By the 1960s modern art had become the official culture of the West. The modernist dictum “rebel against the past” thus applied to modern art itself. This kind of art had always had its critics on the Right and among philistines but in the 1960s it also began to be criticized from within by artists unhappy with the seemingly inevitable, single-strand sequence of movements which resulted in reductive styles like minimalism. These artists were also concerned by the lack of social content and lack of relation to ordinary people typical of so much avant garde art.
Pop Art in the 1950s and 1960s departed in some respects from the ideals of modern art and consequently was considered Post-Modern. However, it was the critique of art undertaken by the conceptualists in the second half of the ’60s which opened the way for various kinds of political art in the 1970s (e.g. feminist art, community art), but unfortunately it also opened the door to all kinds of other art not desired by the anti-modernists (e.g. academic and historicist works, a resurgence of traditional forms such as painting and sculpture). Subsequently, some writers argued that there existed two kinds of Post-Modern Art: a Post-Modernism of reaction and a Post-Modernism of resistance. Included in the former were artists like Carlo Maria Mariani who cynically recycled worn-out styles like neo-classicism. Included in the latter were Left-wing and feminist artists making work about political issues and undertaking critiques of the art-world, patriarchy, and so forth.
See also Minimal Art, Modern Art, Pop Art, Simulation / Simulacra / Hyperreality.
References and further readings
> Pico Miran. Manifesto for Post-Modern Art. (New York, American Art Gallery, 1951).
> Brian O’Doherty. “What is Post-Modernism?” Art in America, 59, May-June 1971, p. 19.
> Calvin Tomkins. The scene: Reports on Post-Modern Art. (New York, Viking Press, 1976).
> Peter Fuller. “Fine art after modernism”, New Left Review, (119), January-February 1980, pp. 42-59.
> Hilton Kramer. “Post-Modern: Art and culture in the 1980s”, New Criterion, 1(1), September 1982, pp. 36-42.
> Hal Foster (Ed.). The anti-aesthetic: Essays on Postmodern Culture. (Port Townsend, Washington, Bay Press, 1983); reprinted as Post-Modern culture, (Pluto Press, 1985).
> Brian Wallis (Ed.). Art after modernism: Rethinking representation. (New York, New Museum of Contemporary Art/ Boston, David Godine, 1985).
> Hal Foster. Recodings: Art, spectacle, cultural politics. (Port
Townsend, Washington, Bay Press, 1986).
> Michael Newman. “Revising Modernism, Representing Postmodernism”. In Lisa Appignanesi (Ed.), Post-Modernism. (ICA Documents, 1986).
> Stanley Trachtenberg (Ed.). The Post-Modern moment: A handbook of contemporary innovation in the arts. (Westport, Connecticut, Greenwood Books, 1986).
> Sandy Nairne.
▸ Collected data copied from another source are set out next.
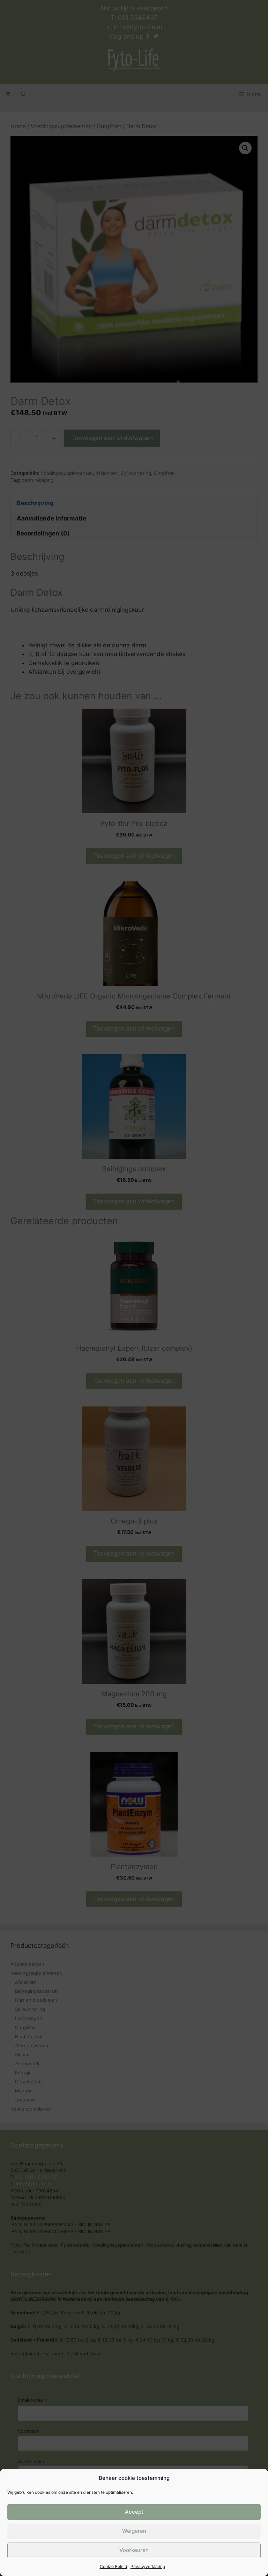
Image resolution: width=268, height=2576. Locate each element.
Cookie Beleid (113, 2566)
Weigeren (134, 2531)
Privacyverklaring (148, 2566)
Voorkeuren (134, 2550)
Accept (134, 2511)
State of the art. (Chatto, 1987), book of TV series.
> Brandon Taylor. Modernism, Post-Modernism, realism: A critical perspective for art. (Winchester School of Art Press, 1987).
> Kim Levin. Beyond modernism. (Harper & Row, 1988).
> Howard Risatti (Ed.). Post-Modern perspectives: Issues in contemporary art. (Englewood Cliffs, NJ, Prentice Hall, 1990).
> John Roberts. Post-Modernism, politics & art. (Manchester University Press, 1990).